YOLO-MITD：多尺度红外目标检测算法

梁学才; 杜海娟; 李锦龙; 周羿阳; 杨贇; 石博; 杨俊; 许聪源; 汪佳旭

doi:10.12086/oee.2026.250322

YOLO-MITD：多尺度红外目标检测算法

YOLO-MITD: a multi-scale infrared target detection algorithm

摘要: 针对无人机红外目标检测中存在计算资源受限、背景干扰强及目标尺度多变等挑战，本文提出了一种基于YOLO的多尺度红外目标检测算法YOLO-MITD。首先，设计Ghost增强型跨级融合模块(ghost-enhanced cross-stage fusion module, GCFM)，通过GhostConv轻量化卷积重构特征融合路径，显著减少模型参数量并增强多尺度特征提取能力；其次，构建高效的多尺度交互模块(efficient multi-scale interaction module, EMIM)，通过跨维度交互强化关键特征通道与空间关联性，提升复杂背景下目标显著性表达；然后，设计自适应空间特征融合检测头(adaptive spatial feature fusion head, ASFFH)，通过动态权重分配实现多尺度特征融合并抑制特征冲突，有效提升目标检测的尺度一致性；最后，构造自适应阈值焦点损失函数(adaptive threshold focal loss, ATFL)，通过动态调整难例挖掘阈值优化训练过程，缓解类别不平衡问题。

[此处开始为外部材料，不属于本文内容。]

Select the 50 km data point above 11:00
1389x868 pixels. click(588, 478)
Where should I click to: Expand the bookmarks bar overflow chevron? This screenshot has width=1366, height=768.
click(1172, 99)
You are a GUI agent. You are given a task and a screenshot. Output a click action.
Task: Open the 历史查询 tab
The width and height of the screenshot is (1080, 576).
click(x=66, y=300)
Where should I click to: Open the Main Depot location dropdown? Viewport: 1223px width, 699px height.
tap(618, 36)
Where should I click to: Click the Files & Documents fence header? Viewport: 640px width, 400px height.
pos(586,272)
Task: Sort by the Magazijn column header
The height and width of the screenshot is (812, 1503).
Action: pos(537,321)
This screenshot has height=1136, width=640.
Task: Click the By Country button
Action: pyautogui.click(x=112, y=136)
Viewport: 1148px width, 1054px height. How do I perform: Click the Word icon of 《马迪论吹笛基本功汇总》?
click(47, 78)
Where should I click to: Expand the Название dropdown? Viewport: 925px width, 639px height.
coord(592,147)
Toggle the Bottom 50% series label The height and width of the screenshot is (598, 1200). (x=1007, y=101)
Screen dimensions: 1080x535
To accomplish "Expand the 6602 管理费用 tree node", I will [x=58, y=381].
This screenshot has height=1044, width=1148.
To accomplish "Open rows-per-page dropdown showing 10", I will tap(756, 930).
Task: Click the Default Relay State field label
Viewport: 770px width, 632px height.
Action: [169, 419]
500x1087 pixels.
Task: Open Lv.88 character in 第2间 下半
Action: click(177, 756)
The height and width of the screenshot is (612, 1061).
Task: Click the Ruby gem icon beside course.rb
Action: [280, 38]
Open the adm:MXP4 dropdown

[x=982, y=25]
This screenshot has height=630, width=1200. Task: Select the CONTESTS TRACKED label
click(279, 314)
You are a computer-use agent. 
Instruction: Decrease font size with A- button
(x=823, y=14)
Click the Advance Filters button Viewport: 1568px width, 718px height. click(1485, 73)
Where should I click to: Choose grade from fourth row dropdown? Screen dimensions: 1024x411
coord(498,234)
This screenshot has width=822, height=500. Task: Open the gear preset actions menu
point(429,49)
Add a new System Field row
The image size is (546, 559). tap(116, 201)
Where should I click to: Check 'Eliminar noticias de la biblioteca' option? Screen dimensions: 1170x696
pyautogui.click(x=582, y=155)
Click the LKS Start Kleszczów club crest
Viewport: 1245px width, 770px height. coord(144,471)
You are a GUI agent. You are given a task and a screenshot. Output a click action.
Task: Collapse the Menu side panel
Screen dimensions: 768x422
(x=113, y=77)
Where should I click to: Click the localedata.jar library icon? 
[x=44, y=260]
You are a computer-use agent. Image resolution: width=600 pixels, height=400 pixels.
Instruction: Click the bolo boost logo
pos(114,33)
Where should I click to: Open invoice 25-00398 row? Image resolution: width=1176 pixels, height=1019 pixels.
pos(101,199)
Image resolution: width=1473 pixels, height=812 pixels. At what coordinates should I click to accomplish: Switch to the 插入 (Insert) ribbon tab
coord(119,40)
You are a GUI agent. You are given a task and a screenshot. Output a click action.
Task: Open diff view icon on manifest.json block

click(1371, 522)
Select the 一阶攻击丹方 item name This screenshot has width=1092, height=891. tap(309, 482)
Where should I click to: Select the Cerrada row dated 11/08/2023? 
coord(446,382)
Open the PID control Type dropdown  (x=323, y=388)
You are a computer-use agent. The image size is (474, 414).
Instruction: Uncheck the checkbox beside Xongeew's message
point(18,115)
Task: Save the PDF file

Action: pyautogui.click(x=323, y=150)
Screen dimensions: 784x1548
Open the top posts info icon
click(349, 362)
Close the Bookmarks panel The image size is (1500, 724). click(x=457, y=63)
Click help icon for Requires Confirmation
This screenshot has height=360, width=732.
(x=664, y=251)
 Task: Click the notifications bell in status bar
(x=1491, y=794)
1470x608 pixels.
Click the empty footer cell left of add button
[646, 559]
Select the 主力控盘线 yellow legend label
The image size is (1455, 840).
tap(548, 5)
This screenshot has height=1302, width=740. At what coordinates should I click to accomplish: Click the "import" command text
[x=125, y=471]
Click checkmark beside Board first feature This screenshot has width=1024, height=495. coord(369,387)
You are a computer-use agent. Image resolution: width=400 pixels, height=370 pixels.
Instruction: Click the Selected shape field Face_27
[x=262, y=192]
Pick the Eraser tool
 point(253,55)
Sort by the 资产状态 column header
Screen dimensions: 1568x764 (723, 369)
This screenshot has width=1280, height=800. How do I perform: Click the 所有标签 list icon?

在HIT-UAV红外数据集上实验结果表明，所提算法以少量计算开销，mAP50达到86.7%，较基准YOLOv8n提升6.1%。在CTIR与SIRST数据集上的跨场景泛化实验进一步验证了算法的鲁棒性，mAP50分别达到85.4%与67.2%，显著优于主流模型。

Abstract:

Objective Unmanned aerial vehicle (UAV) infrared target detection faces significant challenges including limited computational resources, strong background interference, and multi-scale target variations. Infrared imaging, compared with visible light imaging, provides all-day and all-weather working capabilities with strong anti-interference performance. However, due to flight altitude and sensor limitations, UAV-acquired infrared images commonly suffer from low spatial resolution, poor signal-to-noise ratio, and large target scale spans. In long-distance shooting conditions, targets often exhibit multi-scale distributions, with small targets of several pixels and medium-to-large targets covering tens of pixels coexisting in the same scene. Traditional detection methods tend to produce high false positive rates and severe missed detection in complex backgrounds. To address these issues, this paper proposes a multi-scale infrared target detection algorithm based on YOLO, named YOLO-MITD. The algorithm aims to achieve high detection accuracy while maintaining low computational complexity, making it suitable for deployment on resource-constrained UAV platforms.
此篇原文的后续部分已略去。